* **EXERCISE AIM**
In the material below, find the line with "Given: Click the Action Label column header" and the line with "This screenshot has width=353, height=253.", then output those two lines and every line between them, exactly.

━━ DATA LISTING

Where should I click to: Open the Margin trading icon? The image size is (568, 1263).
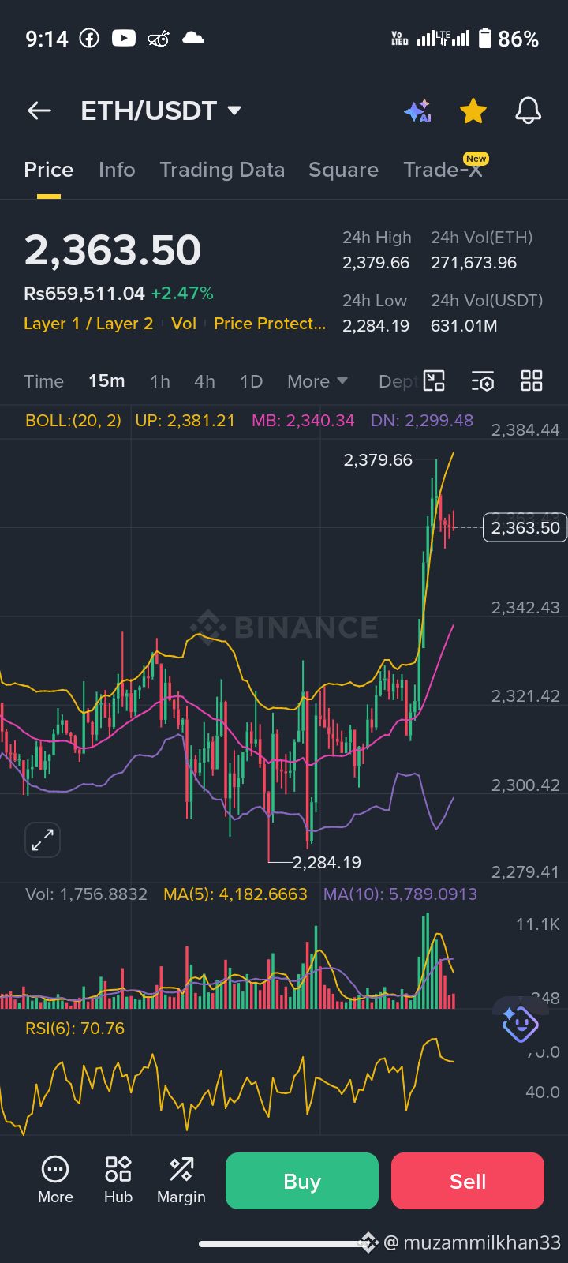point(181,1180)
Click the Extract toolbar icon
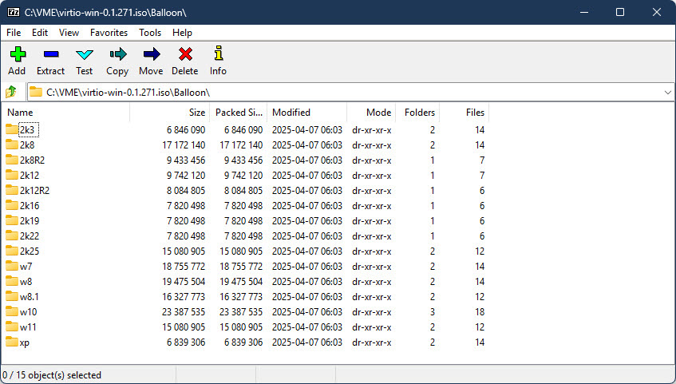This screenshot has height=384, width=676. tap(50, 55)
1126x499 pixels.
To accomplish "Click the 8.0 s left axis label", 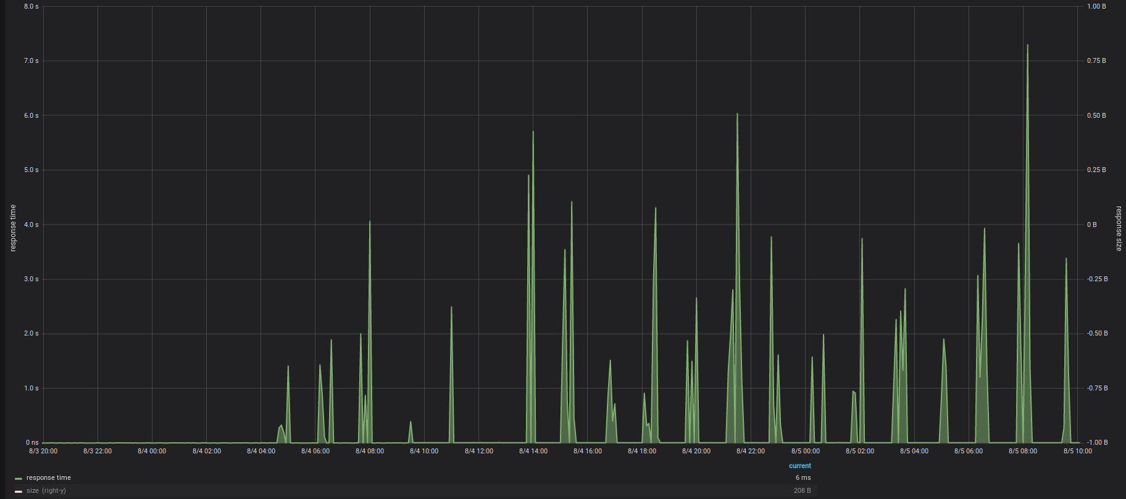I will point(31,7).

━━━━
━━ DATA LISTING

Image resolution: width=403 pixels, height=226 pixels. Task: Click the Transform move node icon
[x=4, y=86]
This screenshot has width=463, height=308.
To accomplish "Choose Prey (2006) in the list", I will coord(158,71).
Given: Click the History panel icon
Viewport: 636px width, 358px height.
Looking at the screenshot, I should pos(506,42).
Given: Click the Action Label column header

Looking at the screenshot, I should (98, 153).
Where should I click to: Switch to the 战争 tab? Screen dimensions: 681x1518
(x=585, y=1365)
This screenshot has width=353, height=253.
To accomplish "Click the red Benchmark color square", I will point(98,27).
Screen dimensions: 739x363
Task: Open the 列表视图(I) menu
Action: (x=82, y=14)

━━━━

* **SOLUTION FOR THIS TASK**
Given: Click the Action Label column header

Looking at the screenshot, I should (98, 153).
Where should I click to: Switch to the 战争 tab? Screen dimensions: 681x1518
(x=585, y=1365)
This screenshot has width=353, height=253.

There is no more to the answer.